● TASK PROMPT
Using the data below, count the lines where "previous" appears, and answer with the number alone.
GIVEN RECORDS Block Start
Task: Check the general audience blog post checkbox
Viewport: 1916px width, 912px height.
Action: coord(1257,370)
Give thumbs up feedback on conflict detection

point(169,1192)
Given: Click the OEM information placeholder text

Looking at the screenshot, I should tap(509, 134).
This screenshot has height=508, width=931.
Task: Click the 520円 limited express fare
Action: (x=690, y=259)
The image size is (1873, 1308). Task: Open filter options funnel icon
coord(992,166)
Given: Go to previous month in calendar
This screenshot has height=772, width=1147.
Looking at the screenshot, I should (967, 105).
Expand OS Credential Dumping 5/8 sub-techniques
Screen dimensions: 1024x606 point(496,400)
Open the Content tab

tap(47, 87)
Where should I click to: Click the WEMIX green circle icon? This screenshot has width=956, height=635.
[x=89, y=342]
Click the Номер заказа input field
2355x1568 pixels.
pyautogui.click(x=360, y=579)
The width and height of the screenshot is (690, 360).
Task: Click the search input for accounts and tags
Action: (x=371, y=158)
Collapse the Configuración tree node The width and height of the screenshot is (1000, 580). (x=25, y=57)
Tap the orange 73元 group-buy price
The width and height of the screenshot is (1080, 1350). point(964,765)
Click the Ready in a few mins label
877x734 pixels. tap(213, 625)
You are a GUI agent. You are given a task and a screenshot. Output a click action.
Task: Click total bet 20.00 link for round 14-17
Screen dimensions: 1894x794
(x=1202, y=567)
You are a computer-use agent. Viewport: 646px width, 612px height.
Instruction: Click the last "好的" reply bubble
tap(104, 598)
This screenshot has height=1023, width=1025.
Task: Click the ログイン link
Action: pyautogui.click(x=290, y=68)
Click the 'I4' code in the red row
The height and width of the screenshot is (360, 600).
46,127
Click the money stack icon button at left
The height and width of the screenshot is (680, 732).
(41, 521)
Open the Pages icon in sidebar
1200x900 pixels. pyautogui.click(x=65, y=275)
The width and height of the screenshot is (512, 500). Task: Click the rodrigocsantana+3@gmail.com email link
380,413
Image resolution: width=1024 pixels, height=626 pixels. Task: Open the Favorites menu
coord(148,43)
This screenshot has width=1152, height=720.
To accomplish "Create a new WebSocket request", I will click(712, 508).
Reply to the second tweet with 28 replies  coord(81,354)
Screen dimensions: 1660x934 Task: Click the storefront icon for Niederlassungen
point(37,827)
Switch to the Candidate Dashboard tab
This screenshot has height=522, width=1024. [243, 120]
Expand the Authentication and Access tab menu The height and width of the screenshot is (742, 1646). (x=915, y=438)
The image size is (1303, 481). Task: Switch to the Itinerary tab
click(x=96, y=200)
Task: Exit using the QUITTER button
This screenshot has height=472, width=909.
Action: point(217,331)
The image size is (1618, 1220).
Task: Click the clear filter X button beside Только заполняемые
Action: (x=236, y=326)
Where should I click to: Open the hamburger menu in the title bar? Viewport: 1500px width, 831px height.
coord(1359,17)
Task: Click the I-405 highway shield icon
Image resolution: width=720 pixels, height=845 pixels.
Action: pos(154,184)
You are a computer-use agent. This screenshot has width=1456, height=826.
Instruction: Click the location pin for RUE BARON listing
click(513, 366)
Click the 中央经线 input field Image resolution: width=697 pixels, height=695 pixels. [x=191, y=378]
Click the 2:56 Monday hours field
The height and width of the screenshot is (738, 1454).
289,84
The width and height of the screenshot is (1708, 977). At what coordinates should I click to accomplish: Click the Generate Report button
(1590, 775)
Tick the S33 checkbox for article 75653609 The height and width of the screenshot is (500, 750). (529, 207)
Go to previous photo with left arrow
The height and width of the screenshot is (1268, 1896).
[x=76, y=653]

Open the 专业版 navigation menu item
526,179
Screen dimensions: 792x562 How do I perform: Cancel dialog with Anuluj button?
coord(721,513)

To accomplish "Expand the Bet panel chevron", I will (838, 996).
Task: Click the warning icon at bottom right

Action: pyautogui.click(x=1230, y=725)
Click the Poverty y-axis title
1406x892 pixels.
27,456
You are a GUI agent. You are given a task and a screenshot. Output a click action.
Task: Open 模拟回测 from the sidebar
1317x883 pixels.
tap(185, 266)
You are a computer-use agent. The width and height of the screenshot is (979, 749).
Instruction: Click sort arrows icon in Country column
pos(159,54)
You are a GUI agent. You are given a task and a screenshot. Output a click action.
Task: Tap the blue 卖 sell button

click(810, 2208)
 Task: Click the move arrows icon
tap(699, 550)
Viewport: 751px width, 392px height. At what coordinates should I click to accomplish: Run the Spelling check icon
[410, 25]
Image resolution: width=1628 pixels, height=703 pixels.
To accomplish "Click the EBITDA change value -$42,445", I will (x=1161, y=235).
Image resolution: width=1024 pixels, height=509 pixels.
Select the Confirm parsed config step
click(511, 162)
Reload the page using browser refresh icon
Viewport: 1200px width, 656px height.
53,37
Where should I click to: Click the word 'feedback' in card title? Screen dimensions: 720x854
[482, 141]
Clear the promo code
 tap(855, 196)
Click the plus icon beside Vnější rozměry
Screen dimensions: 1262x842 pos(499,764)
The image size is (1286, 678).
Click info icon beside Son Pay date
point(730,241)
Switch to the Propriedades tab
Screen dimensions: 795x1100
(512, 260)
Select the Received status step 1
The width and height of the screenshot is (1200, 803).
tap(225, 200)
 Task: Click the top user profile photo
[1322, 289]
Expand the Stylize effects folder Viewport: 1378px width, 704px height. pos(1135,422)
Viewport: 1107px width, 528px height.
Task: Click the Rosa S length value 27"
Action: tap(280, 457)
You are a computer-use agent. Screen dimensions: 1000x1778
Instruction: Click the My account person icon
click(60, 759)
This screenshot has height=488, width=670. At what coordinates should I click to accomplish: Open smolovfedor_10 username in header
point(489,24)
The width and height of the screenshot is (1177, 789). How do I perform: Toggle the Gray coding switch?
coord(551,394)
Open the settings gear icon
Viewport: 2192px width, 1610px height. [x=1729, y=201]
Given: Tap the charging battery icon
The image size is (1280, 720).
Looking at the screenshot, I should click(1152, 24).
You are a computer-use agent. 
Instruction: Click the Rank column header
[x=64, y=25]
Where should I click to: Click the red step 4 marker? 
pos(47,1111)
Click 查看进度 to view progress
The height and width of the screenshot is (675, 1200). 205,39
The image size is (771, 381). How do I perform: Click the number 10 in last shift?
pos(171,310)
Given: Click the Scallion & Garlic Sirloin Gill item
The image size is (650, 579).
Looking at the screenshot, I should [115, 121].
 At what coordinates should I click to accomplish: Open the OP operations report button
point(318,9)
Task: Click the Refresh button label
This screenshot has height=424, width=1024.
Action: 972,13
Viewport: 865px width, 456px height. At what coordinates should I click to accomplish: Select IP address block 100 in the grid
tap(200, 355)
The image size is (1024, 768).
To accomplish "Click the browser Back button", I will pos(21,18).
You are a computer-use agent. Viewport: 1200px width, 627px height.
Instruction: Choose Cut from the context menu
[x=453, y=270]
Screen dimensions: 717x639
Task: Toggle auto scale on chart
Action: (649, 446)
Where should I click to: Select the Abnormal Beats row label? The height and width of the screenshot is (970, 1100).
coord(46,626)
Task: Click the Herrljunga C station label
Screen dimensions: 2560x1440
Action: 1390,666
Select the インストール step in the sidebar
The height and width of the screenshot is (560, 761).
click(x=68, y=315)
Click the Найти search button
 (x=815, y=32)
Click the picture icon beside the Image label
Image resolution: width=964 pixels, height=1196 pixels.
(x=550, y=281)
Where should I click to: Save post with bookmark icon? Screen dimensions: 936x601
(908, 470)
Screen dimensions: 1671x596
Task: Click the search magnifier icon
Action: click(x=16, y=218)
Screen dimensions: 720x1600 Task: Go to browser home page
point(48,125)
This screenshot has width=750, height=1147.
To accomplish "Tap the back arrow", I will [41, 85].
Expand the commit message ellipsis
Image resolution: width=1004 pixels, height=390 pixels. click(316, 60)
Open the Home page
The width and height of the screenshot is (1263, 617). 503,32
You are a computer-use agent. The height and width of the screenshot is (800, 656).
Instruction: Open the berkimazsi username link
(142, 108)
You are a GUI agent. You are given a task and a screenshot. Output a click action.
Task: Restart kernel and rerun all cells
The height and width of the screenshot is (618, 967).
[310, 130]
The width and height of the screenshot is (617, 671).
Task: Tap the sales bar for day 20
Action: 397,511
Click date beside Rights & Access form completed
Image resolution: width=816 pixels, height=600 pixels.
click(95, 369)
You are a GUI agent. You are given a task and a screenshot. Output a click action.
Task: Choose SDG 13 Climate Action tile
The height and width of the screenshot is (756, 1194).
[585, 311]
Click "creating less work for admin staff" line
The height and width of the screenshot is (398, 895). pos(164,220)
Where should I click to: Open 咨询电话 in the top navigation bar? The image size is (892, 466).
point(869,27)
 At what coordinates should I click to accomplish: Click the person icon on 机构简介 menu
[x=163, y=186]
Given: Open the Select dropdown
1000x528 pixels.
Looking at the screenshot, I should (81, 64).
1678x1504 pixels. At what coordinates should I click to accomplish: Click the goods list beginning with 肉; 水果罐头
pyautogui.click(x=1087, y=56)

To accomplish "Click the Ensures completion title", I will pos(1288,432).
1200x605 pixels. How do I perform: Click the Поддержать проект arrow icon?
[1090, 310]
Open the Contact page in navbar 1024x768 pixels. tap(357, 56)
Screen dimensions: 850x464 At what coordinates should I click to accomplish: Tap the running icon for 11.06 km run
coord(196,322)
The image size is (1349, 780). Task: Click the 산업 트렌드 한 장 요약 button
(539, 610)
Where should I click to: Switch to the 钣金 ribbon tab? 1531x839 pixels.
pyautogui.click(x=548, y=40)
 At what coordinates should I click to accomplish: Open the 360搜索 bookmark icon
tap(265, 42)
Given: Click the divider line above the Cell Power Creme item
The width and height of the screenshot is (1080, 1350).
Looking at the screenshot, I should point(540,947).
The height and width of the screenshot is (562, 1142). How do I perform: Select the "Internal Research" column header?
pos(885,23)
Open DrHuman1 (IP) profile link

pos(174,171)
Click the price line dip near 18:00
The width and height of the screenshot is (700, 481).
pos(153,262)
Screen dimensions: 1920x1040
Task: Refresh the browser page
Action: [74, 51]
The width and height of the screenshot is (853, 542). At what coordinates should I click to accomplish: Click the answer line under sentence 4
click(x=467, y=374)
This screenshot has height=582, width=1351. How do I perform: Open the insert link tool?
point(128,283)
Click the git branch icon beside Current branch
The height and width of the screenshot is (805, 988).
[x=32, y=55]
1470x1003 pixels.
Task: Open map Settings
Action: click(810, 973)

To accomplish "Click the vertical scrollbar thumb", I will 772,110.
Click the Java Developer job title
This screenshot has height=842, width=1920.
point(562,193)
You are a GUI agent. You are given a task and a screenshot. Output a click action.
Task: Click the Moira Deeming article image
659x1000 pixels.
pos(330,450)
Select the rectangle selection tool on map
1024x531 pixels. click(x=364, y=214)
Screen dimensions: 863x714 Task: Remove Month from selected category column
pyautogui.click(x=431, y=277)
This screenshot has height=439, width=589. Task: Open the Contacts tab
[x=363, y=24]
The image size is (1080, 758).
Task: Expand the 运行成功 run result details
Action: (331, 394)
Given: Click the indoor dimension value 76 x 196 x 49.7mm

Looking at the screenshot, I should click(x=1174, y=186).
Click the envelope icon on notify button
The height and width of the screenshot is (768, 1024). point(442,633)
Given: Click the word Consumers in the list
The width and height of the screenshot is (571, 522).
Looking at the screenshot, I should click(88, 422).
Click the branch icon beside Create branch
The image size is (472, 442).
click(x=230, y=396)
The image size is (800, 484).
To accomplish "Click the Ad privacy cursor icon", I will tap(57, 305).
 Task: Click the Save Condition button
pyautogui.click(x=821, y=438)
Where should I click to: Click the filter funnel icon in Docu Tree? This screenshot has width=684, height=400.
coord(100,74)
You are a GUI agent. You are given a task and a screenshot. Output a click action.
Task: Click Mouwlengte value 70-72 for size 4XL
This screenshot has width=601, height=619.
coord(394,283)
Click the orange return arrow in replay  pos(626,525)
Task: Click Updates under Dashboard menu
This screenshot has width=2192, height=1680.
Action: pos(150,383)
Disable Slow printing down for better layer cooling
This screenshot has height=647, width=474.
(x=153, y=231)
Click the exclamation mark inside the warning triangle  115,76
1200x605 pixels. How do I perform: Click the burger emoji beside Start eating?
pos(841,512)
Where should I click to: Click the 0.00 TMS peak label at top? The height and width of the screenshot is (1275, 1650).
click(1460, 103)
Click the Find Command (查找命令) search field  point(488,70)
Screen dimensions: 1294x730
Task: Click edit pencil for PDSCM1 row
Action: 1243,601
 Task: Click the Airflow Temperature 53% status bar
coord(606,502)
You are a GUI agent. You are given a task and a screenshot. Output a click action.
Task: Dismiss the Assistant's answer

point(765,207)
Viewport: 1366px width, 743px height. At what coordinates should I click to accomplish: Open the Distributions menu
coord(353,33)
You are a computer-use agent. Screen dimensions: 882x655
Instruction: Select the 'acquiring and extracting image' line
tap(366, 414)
GIVEN RECORDS Block End
● RESPONSE AREA
2